=== Required work ===
Copy out every line of the data below, character for character, without changing anything.

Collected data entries
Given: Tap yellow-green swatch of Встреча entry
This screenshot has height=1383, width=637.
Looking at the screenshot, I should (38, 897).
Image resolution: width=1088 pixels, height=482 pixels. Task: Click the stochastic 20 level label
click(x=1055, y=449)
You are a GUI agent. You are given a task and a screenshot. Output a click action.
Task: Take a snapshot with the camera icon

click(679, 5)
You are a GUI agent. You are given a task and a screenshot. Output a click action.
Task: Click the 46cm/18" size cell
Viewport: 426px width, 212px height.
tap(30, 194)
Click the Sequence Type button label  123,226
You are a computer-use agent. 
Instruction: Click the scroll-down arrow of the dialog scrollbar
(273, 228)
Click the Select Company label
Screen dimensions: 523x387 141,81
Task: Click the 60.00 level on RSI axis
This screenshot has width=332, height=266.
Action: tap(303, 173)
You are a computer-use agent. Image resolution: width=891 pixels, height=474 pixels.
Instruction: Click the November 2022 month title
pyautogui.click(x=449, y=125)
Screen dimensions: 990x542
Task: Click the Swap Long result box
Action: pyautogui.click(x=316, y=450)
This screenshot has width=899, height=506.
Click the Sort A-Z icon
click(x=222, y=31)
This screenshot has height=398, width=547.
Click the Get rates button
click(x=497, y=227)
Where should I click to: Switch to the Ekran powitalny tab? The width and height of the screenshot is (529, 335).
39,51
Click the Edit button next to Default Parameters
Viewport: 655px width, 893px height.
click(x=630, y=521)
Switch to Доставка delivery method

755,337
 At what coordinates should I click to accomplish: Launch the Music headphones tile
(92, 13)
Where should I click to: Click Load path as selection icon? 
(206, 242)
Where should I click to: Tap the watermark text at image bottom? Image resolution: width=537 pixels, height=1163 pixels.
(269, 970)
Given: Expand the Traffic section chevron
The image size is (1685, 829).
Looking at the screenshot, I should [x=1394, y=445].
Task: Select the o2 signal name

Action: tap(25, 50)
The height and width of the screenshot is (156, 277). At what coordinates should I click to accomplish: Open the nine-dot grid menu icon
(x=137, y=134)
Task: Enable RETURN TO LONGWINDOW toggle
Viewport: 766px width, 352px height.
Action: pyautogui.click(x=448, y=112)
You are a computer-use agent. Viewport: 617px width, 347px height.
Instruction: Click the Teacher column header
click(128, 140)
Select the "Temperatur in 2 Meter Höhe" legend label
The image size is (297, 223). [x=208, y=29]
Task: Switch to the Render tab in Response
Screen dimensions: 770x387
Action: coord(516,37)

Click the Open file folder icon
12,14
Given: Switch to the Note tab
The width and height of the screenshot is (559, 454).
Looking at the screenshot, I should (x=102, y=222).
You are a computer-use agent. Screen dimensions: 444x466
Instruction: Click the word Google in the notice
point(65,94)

=== Task output ===
Given: Tap yellow-green swatch of Встреча entry
This screenshot has height=1383, width=637.
Looking at the screenshot, I should (38, 897).
Image resolution: width=1088 pixels, height=482 pixels. Task: Click the stochastic 20 level label
click(x=1055, y=449)
You are a GUI agent. You are given a task and a screenshot. Output a click action.
Task: Take a snapshot with the camera icon

click(679, 5)
You are a GUI agent. You are given a task and a screenshot. Output a click action.
Task: Click the 46cm/18" size cell
Viewport: 426px width, 212px height.
tap(30, 194)
Click the Sequence Type button label  123,226
You are a computer-use agent. 
Instruction: Click the scroll-down arrow of the dialog scrollbar
(273, 228)
Click the Select Company label
Screen dimensions: 523x387 141,81
Task: Click the 60.00 level on RSI axis
This screenshot has width=332, height=266.
Action: tap(303, 173)
You are a computer-use agent. Image resolution: width=891 pixels, height=474 pixels.
Instruction: Click the November 2022 month title
pyautogui.click(x=449, y=125)
Screen dimensions: 990x542
Task: Click the Swap Long result box
Action: pyautogui.click(x=316, y=450)
This screenshot has width=899, height=506.
Click the Sort A-Z icon
click(x=222, y=31)
This screenshot has height=398, width=547.
Click the Get rates button
click(x=497, y=227)
Where should I click to: Switch to the Ekran powitalny tab? The width and height of the screenshot is (529, 335).
39,51
Click the Edit button next to Default Parameters
Viewport: 655px width, 893px height.
click(x=630, y=521)
Switch to Доставка delivery method

755,337
 At what coordinates should I click to accomplish: Launch the Music headphones tile
(92, 13)
Where should I click to: Click Load path as selection icon? 
(206, 242)
Where should I click to: Tap the watermark text at image bottom? Image resolution: width=537 pixels, height=1163 pixels.
(269, 970)
Given: Expand the Traffic section chevron
The image size is (1685, 829).
Looking at the screenshot, I should [x=1394, y=445].
Task: Select the o2 signal name

Action: tap(25, 50)
The height and width of the screenshot is (156, 277). At what coordinates should I click to accomplish: Open the nine-dot grid menu icon
(x=137, y=134)
Task: Enable RETURN TO LONGWINDOW toggle
Viewport: 766px width, 352px height.
Action: pyautogui.click(x=448, y=112)
You are a computer-use agent. Viewport: 617px width, 347px height.
Instruction: Click the Teacher column header
click(128, 140)
Select the "Temperatur in 2 Meter Höhe" legend label
The image size is (297, 223). [x=208, y=29]
Task: Switch to the Render tab in Response
Screen dimensions: 770x387
Action: coord(516,37)

Click the Open file folder icon
12,14
Given: Switch to the Note tab
The width and height of the screenshot is (559, 454).
Looking at the screenshot, I should (x=102, y=222).
You are a computer-use agent. Screen dimensions: 444x466
Instruction: Click the word Google in the notice
point(65,94)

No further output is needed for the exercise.